Thanks to all for suggestions on starting a Debian installation.  I've
gone for the option of using the Etch installer, but now I'm hitting
another sticking point, brought on by a combination of mis-features in
the Debian installer and in our network (over which I have no control).

The primary problem is that all outgoing http traffic from our network
is blocked.  We have to access web sites by way of a proxy (and that
uses NTLM authentication - nasty).  I have squid configured on a local
machine here and it routes all requests through ntlmaps to the proxy
which can access the outside world.  I can then point the installer at
my squid installation to use as a proxy - but - this is incredibly slow.

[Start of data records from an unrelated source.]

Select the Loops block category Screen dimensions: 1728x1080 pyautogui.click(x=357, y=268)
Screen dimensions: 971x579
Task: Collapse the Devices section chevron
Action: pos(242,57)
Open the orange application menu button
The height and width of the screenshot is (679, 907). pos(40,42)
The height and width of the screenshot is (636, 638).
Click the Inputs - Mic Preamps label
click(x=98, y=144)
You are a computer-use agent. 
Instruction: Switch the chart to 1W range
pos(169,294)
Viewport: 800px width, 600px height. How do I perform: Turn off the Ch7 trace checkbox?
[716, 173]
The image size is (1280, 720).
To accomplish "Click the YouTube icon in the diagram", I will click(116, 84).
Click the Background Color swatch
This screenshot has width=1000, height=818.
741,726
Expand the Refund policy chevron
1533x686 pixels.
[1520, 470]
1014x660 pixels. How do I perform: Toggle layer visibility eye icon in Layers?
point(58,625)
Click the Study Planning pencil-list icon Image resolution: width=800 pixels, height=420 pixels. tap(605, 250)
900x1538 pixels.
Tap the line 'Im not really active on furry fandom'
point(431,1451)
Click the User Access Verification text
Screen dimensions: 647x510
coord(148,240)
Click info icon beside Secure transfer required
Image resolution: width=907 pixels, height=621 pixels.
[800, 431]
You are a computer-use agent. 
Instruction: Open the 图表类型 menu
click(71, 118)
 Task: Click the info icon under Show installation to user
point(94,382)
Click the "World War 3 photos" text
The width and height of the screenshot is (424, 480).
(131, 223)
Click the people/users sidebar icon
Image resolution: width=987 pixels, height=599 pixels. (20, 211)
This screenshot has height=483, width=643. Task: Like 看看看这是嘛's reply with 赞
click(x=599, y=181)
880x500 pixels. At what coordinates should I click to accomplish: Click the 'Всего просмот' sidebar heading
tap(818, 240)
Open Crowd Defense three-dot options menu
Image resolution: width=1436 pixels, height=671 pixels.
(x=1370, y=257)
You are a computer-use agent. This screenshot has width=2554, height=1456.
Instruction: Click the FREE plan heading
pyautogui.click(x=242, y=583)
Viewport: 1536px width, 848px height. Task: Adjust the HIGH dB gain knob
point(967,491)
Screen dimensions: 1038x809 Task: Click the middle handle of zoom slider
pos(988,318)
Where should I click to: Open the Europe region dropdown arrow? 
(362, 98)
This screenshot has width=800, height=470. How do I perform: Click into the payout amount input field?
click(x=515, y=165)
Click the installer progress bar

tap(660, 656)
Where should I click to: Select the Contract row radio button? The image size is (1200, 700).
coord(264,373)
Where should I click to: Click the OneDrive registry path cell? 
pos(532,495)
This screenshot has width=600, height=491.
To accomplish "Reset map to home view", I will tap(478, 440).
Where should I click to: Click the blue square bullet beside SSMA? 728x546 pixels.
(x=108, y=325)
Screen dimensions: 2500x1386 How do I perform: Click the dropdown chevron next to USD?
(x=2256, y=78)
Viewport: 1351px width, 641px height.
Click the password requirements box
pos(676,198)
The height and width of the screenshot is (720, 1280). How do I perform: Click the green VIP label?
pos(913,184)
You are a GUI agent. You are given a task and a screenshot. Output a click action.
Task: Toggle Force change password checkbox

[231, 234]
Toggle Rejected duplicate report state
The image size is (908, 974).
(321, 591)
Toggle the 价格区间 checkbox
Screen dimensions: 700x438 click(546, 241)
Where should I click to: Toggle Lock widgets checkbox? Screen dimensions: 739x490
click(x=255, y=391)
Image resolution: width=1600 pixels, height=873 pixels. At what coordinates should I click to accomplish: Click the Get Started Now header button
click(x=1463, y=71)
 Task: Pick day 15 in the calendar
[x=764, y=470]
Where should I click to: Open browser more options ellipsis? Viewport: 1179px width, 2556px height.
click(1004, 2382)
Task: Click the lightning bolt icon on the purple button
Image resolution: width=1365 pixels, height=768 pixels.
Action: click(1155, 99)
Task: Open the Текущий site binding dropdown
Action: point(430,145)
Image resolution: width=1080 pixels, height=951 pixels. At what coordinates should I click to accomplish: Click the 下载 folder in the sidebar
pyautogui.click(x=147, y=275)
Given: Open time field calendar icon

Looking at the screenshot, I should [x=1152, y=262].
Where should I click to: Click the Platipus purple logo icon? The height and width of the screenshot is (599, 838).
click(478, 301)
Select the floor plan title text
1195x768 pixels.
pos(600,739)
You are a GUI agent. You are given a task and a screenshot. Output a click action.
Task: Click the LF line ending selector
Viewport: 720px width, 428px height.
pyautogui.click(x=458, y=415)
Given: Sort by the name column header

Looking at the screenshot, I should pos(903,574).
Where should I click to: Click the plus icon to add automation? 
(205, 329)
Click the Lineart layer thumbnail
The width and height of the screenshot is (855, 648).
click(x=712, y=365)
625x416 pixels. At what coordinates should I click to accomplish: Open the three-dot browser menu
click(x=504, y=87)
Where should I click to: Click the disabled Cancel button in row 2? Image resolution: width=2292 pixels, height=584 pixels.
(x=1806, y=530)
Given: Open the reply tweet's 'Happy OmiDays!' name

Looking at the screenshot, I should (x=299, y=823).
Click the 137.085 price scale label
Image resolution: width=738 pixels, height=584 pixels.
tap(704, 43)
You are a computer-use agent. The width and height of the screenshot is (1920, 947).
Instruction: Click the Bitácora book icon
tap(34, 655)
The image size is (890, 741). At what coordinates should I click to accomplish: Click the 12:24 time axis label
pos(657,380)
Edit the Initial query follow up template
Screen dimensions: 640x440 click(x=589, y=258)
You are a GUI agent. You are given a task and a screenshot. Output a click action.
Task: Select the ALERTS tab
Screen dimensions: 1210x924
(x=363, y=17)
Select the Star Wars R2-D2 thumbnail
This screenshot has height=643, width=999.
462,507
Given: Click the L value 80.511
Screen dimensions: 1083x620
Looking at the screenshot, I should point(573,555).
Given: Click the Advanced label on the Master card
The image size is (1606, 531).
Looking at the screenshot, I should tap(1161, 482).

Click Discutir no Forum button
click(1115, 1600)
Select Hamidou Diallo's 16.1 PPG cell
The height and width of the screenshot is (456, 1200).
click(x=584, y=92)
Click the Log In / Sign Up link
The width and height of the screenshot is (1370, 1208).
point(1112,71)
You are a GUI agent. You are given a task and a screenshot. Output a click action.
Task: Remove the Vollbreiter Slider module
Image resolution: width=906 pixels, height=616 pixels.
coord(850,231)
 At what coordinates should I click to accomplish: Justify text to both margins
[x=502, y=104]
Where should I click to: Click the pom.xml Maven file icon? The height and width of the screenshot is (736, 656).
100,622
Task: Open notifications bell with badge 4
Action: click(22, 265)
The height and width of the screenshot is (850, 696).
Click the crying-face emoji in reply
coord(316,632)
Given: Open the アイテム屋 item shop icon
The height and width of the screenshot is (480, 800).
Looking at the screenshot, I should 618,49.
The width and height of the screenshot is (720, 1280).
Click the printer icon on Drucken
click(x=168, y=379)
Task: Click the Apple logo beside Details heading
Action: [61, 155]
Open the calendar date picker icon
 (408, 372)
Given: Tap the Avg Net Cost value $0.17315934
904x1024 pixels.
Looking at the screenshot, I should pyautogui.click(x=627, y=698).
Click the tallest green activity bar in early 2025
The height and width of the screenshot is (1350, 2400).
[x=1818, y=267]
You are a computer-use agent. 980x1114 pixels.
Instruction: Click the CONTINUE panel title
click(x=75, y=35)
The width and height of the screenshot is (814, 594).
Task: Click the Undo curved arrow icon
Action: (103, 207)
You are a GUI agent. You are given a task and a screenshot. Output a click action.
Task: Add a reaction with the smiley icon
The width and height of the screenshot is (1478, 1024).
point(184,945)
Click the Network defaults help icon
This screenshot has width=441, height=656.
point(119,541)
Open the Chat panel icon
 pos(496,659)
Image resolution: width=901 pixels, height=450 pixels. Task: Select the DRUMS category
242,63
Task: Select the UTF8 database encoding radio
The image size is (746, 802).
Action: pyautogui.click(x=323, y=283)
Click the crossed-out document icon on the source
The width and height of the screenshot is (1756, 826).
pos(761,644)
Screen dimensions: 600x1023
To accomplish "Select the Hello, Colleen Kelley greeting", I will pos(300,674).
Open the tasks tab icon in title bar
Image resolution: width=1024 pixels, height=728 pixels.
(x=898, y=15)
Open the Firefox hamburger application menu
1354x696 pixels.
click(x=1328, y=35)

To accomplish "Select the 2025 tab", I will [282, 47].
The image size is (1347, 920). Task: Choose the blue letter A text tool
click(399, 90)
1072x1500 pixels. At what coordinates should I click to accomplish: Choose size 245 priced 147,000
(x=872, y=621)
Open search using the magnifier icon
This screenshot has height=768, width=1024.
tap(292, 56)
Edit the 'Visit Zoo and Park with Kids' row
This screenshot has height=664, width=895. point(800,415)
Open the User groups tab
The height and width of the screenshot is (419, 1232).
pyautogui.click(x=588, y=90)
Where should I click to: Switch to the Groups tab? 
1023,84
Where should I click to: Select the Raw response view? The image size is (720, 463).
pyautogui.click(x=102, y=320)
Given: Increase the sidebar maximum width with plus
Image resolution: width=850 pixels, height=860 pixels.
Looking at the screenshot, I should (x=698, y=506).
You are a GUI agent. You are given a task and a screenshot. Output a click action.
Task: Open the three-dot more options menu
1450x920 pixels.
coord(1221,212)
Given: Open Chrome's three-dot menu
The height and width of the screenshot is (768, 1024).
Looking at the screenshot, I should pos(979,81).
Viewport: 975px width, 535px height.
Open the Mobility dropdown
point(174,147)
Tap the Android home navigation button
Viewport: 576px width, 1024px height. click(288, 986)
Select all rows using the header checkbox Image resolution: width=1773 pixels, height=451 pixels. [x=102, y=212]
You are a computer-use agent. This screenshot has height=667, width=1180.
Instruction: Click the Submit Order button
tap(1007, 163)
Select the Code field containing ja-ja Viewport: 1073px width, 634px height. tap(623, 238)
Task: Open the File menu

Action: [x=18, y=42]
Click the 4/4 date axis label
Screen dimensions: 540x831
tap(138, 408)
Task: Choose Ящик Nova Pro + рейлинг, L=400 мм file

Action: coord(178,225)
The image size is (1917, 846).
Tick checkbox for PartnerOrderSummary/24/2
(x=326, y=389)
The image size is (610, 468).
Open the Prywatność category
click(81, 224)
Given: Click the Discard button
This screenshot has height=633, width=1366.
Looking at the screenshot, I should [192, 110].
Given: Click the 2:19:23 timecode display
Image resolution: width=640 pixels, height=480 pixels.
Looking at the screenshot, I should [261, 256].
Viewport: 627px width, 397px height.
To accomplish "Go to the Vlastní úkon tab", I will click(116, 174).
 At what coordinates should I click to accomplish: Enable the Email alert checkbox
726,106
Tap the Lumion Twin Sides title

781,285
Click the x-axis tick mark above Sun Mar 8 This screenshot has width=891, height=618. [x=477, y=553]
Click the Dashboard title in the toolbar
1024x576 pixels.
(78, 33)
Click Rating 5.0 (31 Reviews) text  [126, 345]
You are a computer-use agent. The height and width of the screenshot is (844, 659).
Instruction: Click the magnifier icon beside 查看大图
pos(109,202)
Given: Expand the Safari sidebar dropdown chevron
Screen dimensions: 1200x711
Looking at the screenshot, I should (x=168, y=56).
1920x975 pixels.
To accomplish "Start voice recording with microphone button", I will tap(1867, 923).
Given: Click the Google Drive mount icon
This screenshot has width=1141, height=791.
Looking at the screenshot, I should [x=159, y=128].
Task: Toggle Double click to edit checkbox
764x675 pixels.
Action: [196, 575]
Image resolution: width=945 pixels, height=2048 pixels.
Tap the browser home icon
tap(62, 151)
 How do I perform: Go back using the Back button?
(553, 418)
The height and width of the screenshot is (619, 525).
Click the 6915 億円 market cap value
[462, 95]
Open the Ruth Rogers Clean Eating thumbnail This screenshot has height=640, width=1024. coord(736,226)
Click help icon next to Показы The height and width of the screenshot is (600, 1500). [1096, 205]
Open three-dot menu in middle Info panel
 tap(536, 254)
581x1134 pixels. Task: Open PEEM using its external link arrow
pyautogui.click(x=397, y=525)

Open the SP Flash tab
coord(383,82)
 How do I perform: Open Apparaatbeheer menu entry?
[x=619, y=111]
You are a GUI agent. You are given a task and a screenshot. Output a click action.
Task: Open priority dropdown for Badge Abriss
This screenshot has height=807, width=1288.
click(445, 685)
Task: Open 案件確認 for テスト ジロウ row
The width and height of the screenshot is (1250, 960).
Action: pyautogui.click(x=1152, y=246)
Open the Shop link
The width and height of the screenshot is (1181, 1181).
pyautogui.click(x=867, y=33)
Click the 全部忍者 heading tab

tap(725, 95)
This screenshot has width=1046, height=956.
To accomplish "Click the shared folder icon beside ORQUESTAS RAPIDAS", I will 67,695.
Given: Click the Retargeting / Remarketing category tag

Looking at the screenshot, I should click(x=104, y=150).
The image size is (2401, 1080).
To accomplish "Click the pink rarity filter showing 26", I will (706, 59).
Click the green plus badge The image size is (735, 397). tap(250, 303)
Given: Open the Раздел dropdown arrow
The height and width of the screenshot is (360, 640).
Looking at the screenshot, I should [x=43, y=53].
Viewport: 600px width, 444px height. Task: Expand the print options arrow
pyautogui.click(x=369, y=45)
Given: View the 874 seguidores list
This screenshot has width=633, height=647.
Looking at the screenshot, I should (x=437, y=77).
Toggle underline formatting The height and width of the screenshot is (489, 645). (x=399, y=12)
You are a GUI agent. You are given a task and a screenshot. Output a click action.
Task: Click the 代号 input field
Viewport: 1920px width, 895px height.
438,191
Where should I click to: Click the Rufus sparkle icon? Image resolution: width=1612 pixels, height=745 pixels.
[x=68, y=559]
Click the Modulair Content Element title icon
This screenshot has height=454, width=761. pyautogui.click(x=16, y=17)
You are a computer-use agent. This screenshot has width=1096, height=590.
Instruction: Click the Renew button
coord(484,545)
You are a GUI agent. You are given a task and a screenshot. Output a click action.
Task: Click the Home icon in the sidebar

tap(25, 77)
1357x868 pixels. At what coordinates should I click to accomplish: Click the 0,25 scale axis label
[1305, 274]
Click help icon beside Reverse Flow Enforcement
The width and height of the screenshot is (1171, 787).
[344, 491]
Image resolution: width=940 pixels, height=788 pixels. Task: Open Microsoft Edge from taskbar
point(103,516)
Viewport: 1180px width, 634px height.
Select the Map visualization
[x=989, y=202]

I also have here a local mirror of the Debian site (which I update from
home by way of sneakernet).  I would like this to use this as the source
for my installation.  The problem is, if I tell the installer to use the
local mirror and forget about proxies and stuff, then it finds the
mirror fine, but then without permission tries to access
security.debian.org to see if there are any security updates.  This
eventually fails (very slowly because our firewall just drops the
relevant packets) and then the installer displays a dialogue and says it
will carry on without - but it doesn't.  Once you've selected "continue"
from the dialogue it just sits there and nothing further happens.  This
seems to be a bug in the debian installer (arguably two bugs, because it
should give you a choice before it attempts to access the security
updates).

To get past these bugs in the installer I *have* to tell it to use my
squid as a proxy.  But if I do that then I can't access my local mirror.
The squid installation forwards *all* requests to the external NTLMAPS
proxy and that doesn't have access back in to my mirror.

I suppose it comes down to a squid configuration question.  Is there any
way of telling squid to use another proxy as its parent for all requests
*except* those for a certain domain, which it should handle locally?  By
reading the documentation I've managed to get as far as, "Use this proxy
for all requests except those for xxxxx domain", but I can't find a way
of adding the, "which you should handle locally" bit.  Squid simply
rejects all requests for pages in the xxxxx domain.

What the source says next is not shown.